From a Spanish era hacienda to a seaside kubo (native hut) on stilts over the mudflats of Balaring Bay ... every meal with Bambi was a discovery of the richness and expansiveness of Ilonggo cuisine.


And throughout each meal, Bambi gamely discoursed on the origins and back story of what we were eating or who owned the restaurant and what its history was -- always told with the perfect blend of information and entertainment.   


Here's a photo of Bambi and me at Pendy's in Bacolod -- probably waiting for our batchoy to be served.  I am grateful for all the inasal, piaya, mango tarts, laswa, tinola, etc etc that we shared together. 
Not to mention the bottles of wine and beer from our "salad days" as Will Shakespeare would have said (and Bambi would have agreed, being the erudite Atenista and English Lit major that he was). 
So I am sure, as I write this with a heavy heart,  that Bambi approves of my having found comfort and solace in a good meal during my short trip to Bacolod to attend his wake.  
He would have understood the fact I made the time to have a good dinner, in a place that he definitely would have endorsed.  
Forgive me ... this is a hybrid tribute and food post but it's hard to separate Bambi from my Ilonggo food memories as he gave me so much to taste and treasure.
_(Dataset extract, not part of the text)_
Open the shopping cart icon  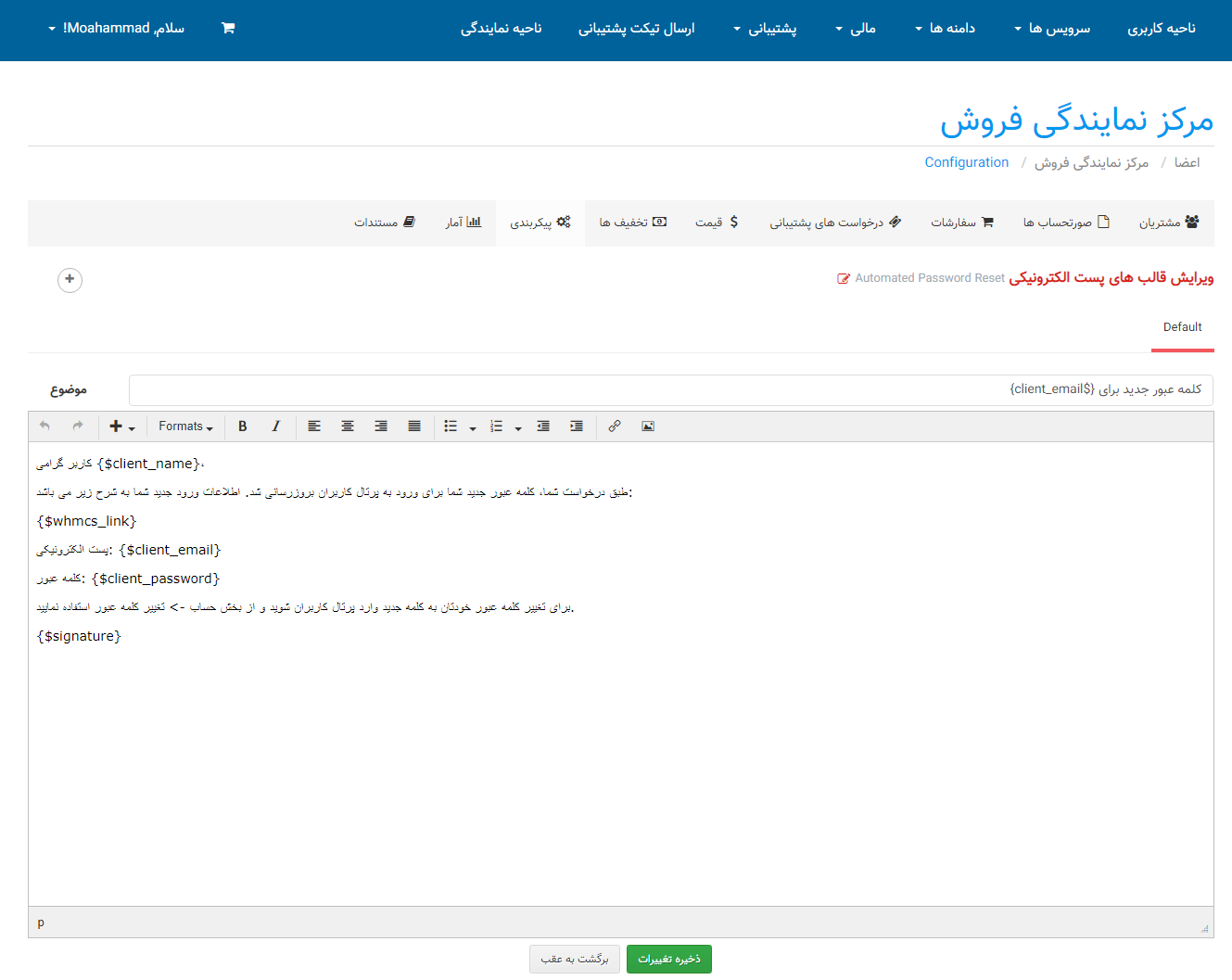[x=228, y=28]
It made perfect sense to have a pre-wake dinner at 27th Bascon, which was right across the funeral parlour.  It may seem gruesome but as Bambi would have said in his own inimitable fashion ...
"Hala Mamoosh,  go!"


The menu is of a blend of both  Ilonggo and spanish-influenced dishes.  We had their version of a black paella which interestingly had the black rice and the squid set off on opposite sides of the sizzling plate.  The squid was marinated in a slightly sweetish spicy sauce which made me think of chinese food.  It may have been a slightly confused dish but no matter -- it tasted good.


We  ordered the Ilonggo standard -- KBL or kadyos (a black bean), baboy (pork) and langka (green jackfruit).  The soup was pleasantly sour and the pork was very tender.  I loved the langka but I wished there were more of the kadyos.


This was my dinner mate and another of Bambi's dearest friends.  Abe Florendo is one of the country's foremost  feature writers  and has been a lifestyle editor in many major publications.
We had hoped to toast Bambi's life and friendship with a good bottle of wine and some cheese but 27th Bascon only had beer.
I guess our wine and cheese party in his honour will have to wait.



As we were in the sugar capital of the Philippines, it would have been remiss and thoughtless
(and Bambi would have been aghast) if we did not end our meal with dessert.
In addition to the restaurant, 27th Bascon has a cafe right next door specialising in sugar laden cakes, pies and desserts.
Abe and I shared a mango pavlova -- plus strong black coffee to fortify ourselves through the rest of the night.


I spent just about 12 hours in Bacolod.  I was up at dawn to catch the first flight back to Manila.
A short but much needed trip -- comforting to have paid my last respects to an unforgettable friend and comforting too to have enjoyed a good meal in his honour.